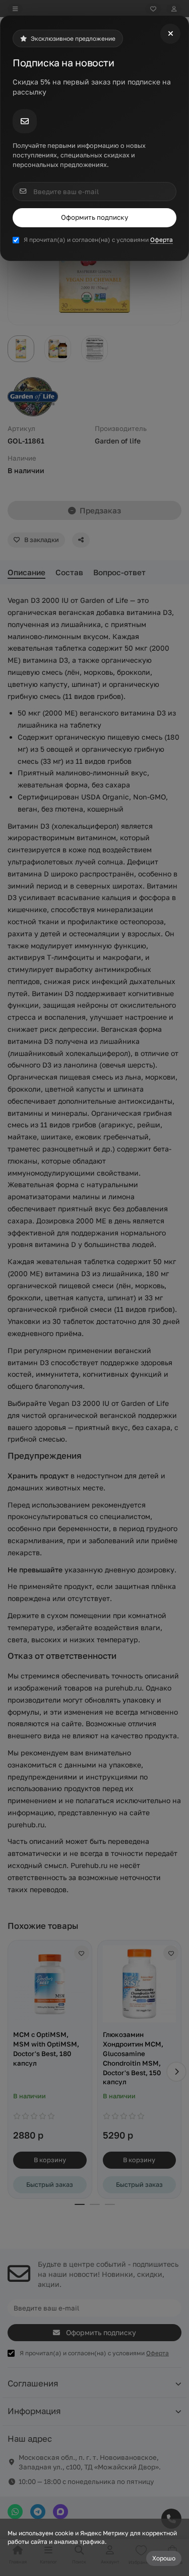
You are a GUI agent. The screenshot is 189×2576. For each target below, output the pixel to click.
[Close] (170, 34)
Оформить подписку (94, 217)
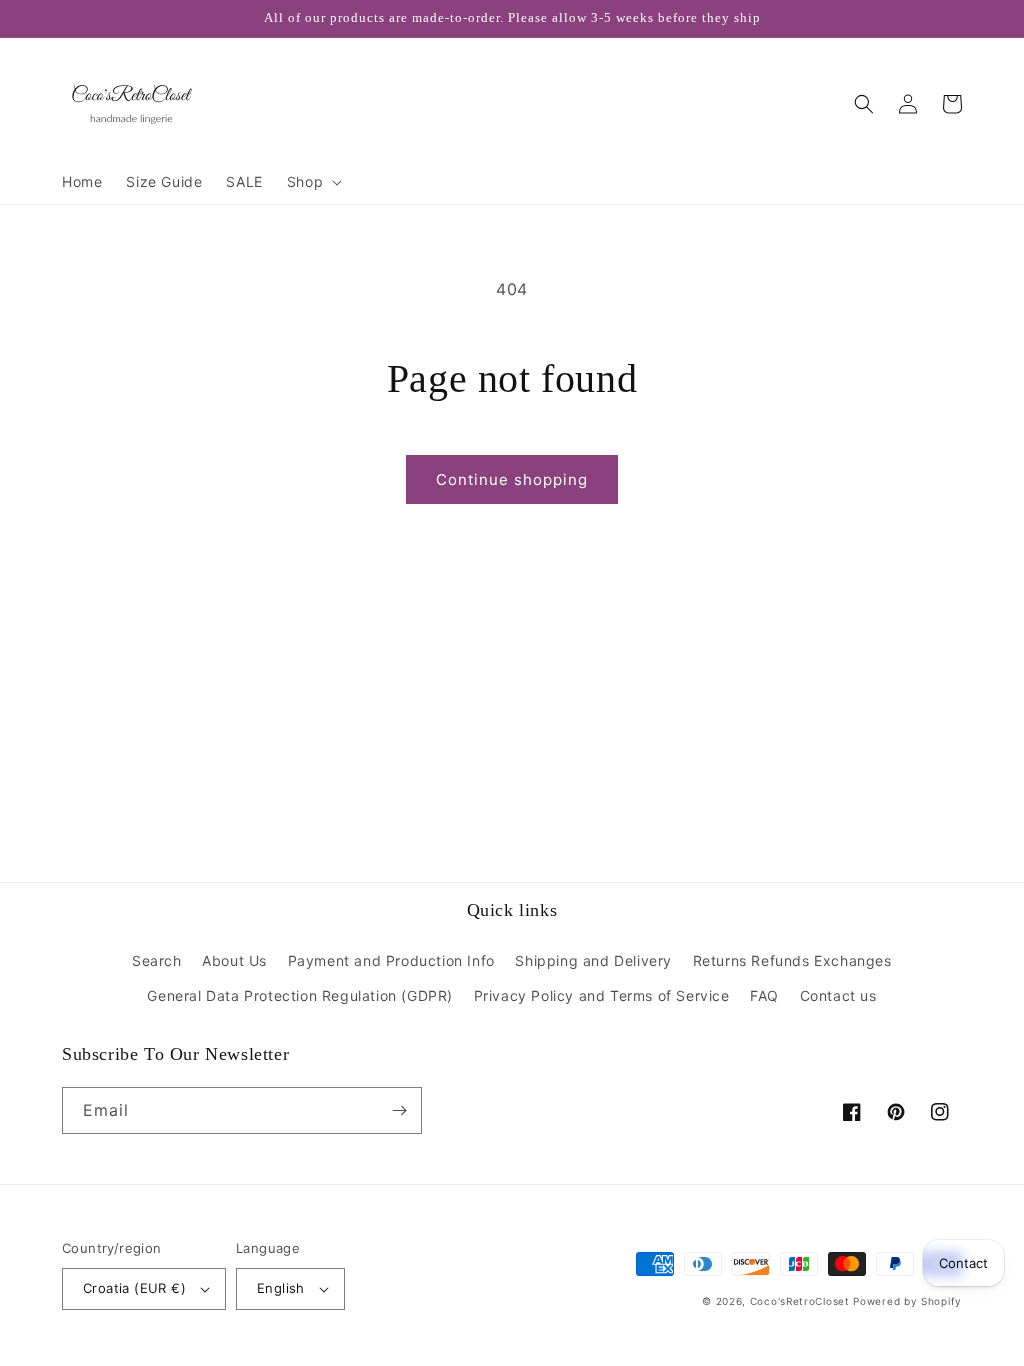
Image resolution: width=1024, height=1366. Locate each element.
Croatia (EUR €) (134, 1288)
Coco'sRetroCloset (800, 1301)
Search (157, 960)
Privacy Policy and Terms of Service (602, 995)
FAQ (764, 995)
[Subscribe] (399, 1110)
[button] (312, 182)
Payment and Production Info (391, 960)
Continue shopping (512, 479)
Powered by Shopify (907, 1301)
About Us (234, 960)
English (281, 1288)
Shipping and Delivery (593, 960)
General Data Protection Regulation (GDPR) (300, 995)
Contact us (838, 995)
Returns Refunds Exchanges (792, 960)
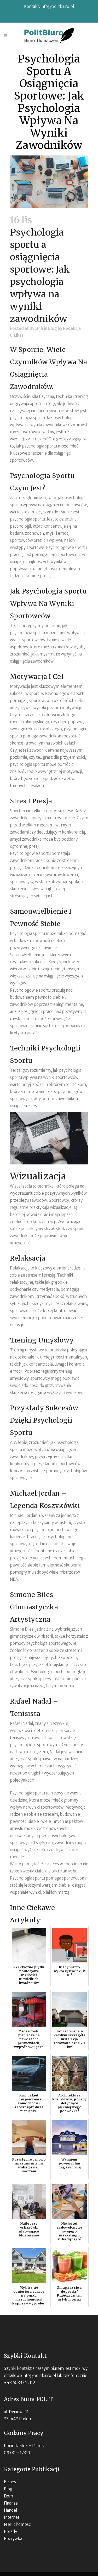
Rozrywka (13, 2538)
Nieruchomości (18, 2524)
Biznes (10, 2481)
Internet (11, 2517)
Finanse (11, 2503)
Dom (8, 2496)
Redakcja (72, 328)
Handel (10, 2510)
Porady (10, 2531)
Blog (52, 328)
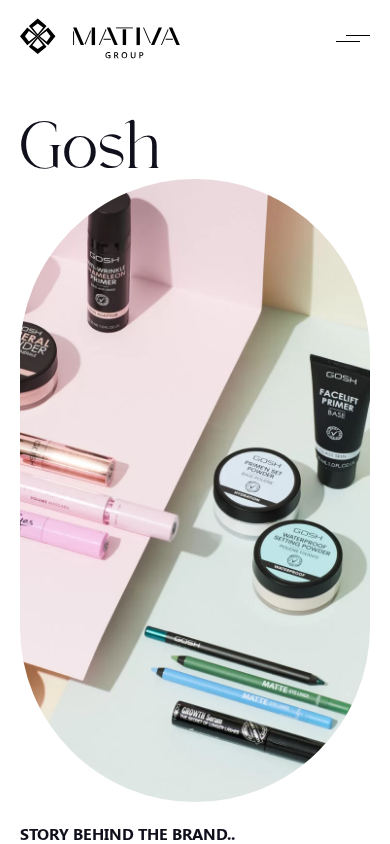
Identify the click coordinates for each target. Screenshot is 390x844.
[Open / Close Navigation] (353, 38)
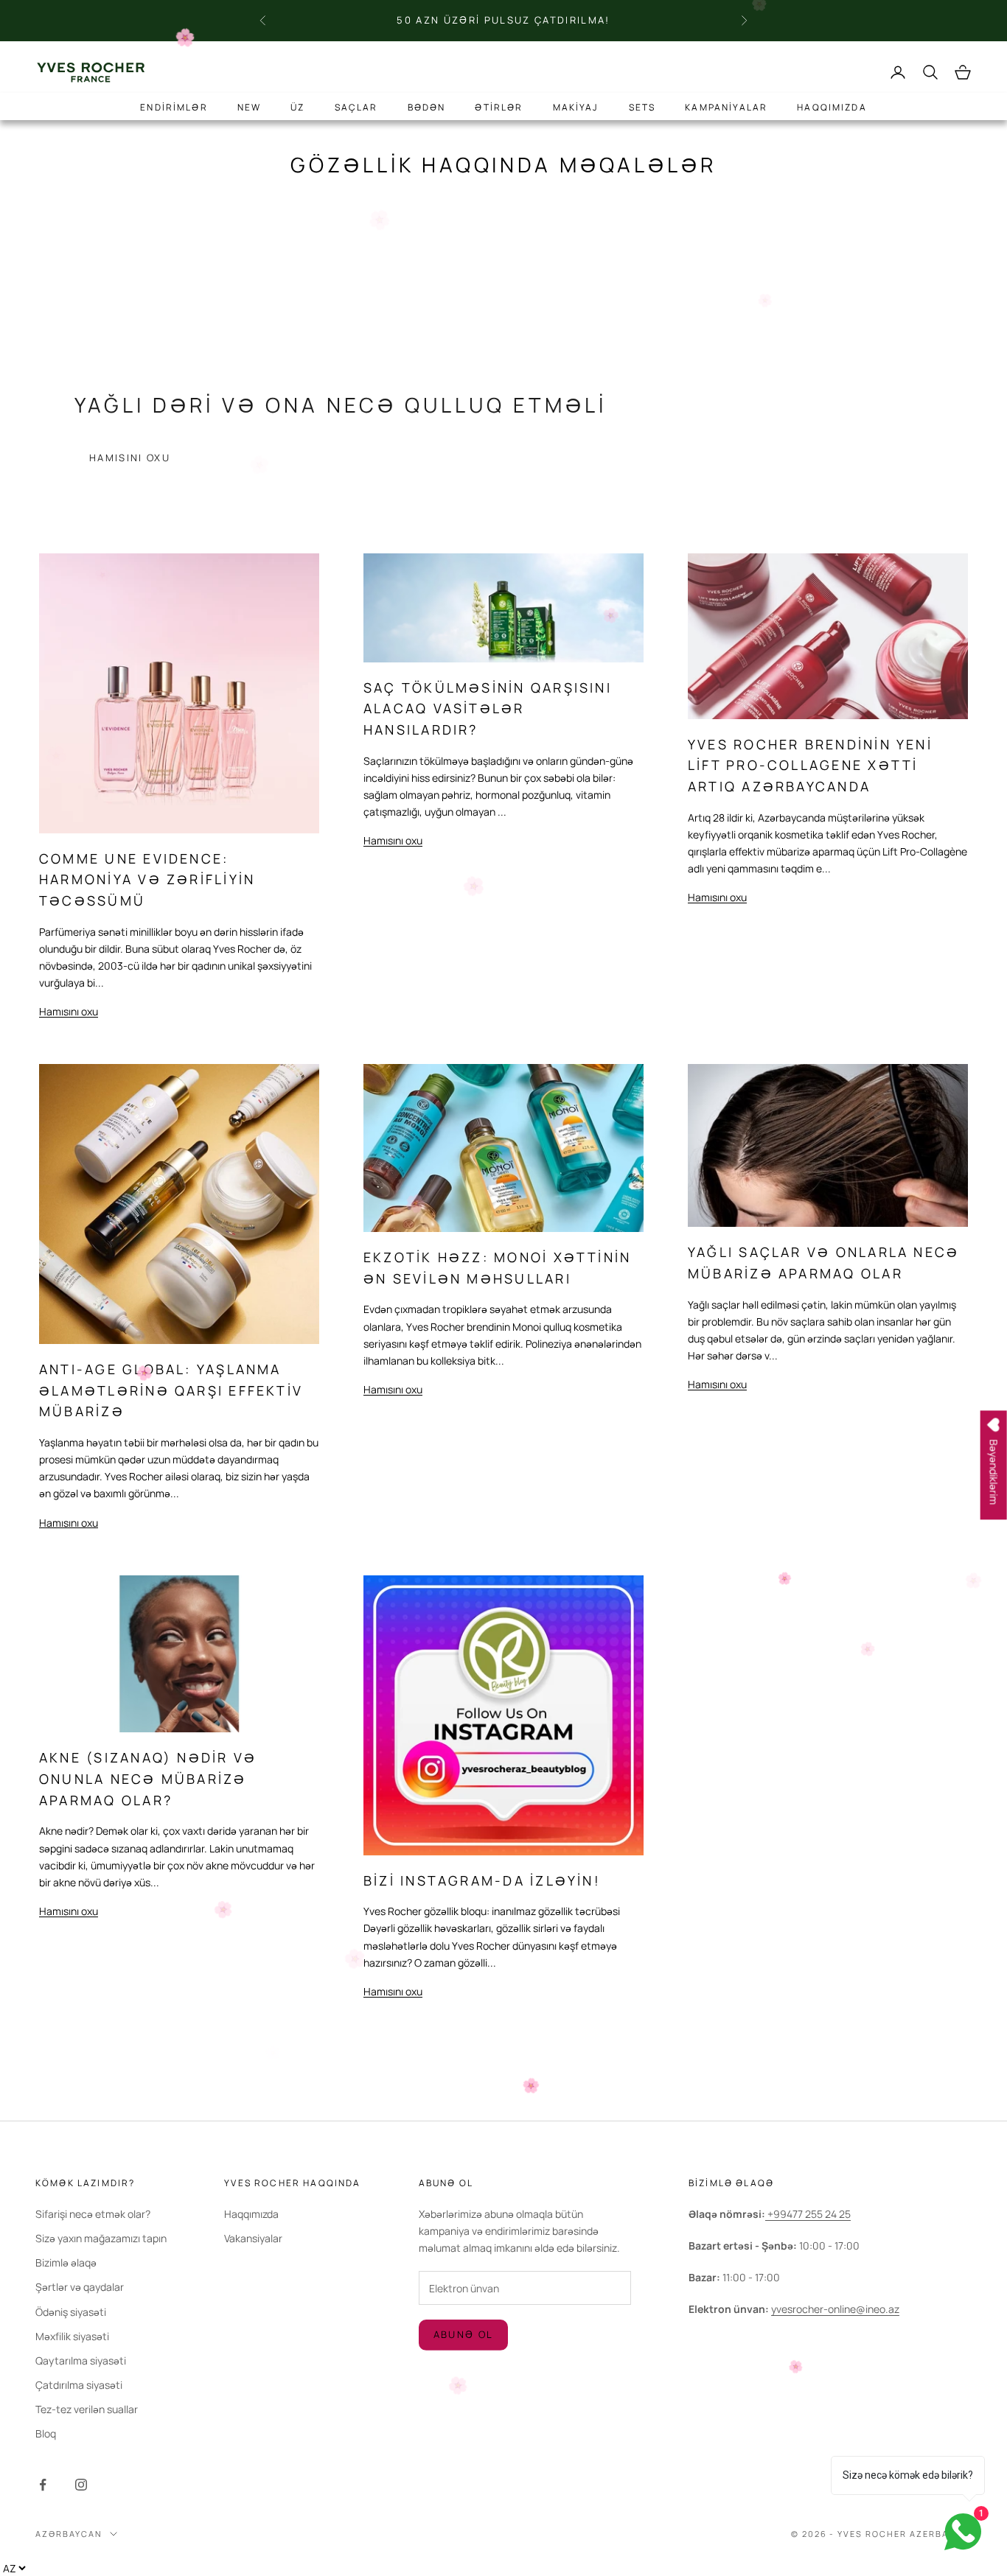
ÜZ (297, 107)
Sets (642, 107)
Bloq (45, 2433)
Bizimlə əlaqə (66, 2262)
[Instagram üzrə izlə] (81, 2484)
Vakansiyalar (253, 2238)
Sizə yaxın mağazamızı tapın (101, 2238)
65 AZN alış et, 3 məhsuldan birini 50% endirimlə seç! (503, 27)
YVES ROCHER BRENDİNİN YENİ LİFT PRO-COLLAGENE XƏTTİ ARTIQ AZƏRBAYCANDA (810, 765)
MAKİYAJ (576, 107)
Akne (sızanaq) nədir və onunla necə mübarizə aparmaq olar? (148, 1778)
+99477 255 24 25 (808, 2214)
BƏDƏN (427, 107)
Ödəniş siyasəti (70, 2312)
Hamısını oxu (129, 457)
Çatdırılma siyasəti (78, 2385)
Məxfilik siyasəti (72, 2336)
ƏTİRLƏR (499, 107)
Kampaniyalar (726, 107)
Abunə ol (463, 2334)
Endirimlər (174, 107)
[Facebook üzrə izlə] (42, 2484)
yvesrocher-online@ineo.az (835, 2309)
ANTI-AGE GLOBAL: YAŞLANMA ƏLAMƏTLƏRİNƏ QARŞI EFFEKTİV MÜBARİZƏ (171, 1390)
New (249, 107)
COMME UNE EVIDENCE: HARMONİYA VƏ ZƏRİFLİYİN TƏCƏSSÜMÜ (147, 879)
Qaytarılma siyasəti (80, 2360)
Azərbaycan (68, 2533)
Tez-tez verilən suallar (86, 2409)
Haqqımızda (832, 107)
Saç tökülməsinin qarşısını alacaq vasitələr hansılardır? (487, 708)
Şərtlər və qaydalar (79, 2287)
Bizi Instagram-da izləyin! (482, 1880)
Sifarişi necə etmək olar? (92, 2214)
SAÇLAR (356, 107)
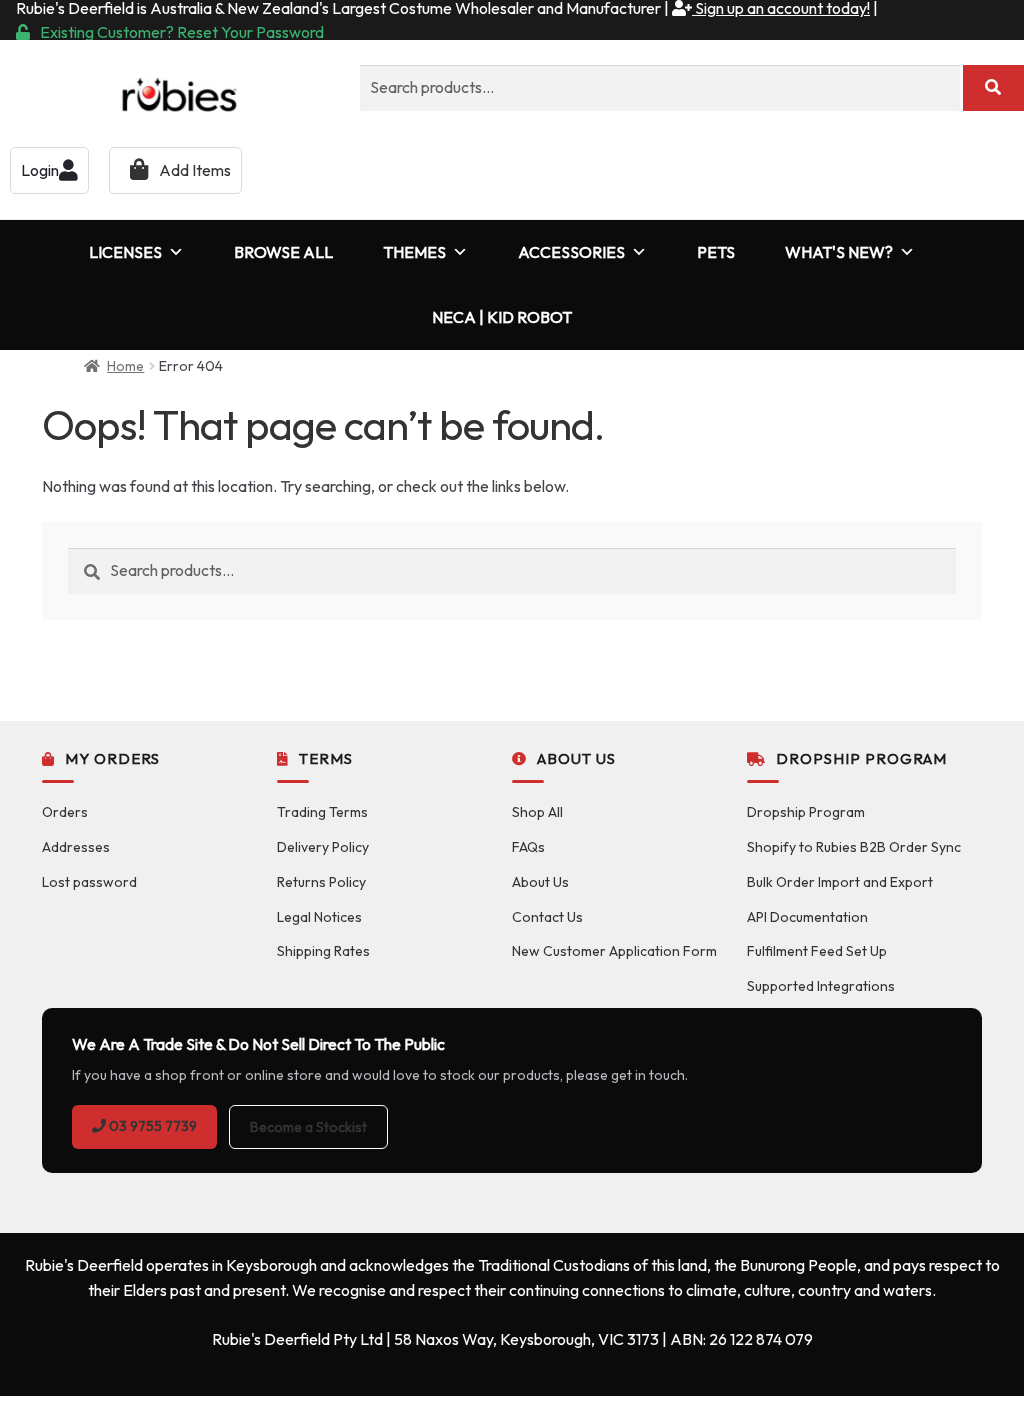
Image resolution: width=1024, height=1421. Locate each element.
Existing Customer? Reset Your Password (182, 32)
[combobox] (660, 88)
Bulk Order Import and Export (840, 882)
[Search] (993, 88)
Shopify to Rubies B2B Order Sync (854, 847)
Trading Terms (322, 812)
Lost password (89, 882)
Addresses (76, 847)
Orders (65, 812)
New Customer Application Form (614, 951)
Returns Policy (321, 882)
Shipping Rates (323, 951)
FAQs (528, 847)
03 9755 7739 (151, 1126)
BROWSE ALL (283, 252)
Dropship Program (806, 812)
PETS (716, 252)
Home (125, 366)
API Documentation (807, 917)
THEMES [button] (414, 252)
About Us (540, 882)
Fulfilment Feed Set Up (817, 951)
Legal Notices (319, 917)
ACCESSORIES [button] (571, 252)
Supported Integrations (821, 986)
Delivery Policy (323, 847)
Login (40, 170)
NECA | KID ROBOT (502, 317)
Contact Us (547, 917)
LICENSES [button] (125, 252)
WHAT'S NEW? (839, 252)
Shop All (537, 812)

++++++++

AIM OF THE TASK -
Repeat only the stretch of data above that runs from the line with "Image resolution: width=1024, height=1366." to the line with "Vakansiyalar (253, 2238)". Keep both end lines; exclude pictures.

RESULT FOR THIS EXERCISE -
Image resolution: width=1024, height=1366. Locate each element.
Croatia (EUR €) (134, 1288)
Coco'sRetroCloset (800, 1301)
Search (157, 960)
Privacy Policy and Terms of Service (602, 995)
FAQ (764, 995)
[Subscribe] (399, 1110)
[button] (312, 182)
Payment and Production Info (391, 960)
Continue shopping (512, 479)
Powered by Shopify (907, 1301)
About Us (234, 960)
English (281, 1288)
Shipping and Delivery (593, 960)
General Data Protection Regulation (GDPR) (300, 995)
Contact us (838, 995)
Returns Refunds Exchanges (792, 960)
Rozrywka (13, 2538)
Nieruchomości (18, 2524)
Biznes (10, 2481)
Internet (11, 2517)
Finanse (11, 2503)
Dom (8, 2496)
Redakcja (72, 328)
Handel (10, 2510)
Porady (10, 2531)
Blog (52, 328)
Identify the click coordinates for each target. Screenshot is 390x844.
[Open / Close Navigation] (353, 38)
ÜZ (297, 107)
Sets (642, 107)
Bloq (45, 2433)
Bizimlə əlaqə (66, 2262)
[Instagram üzrə izlə] (81, 2484)
Vakansiyalar (253, 2238)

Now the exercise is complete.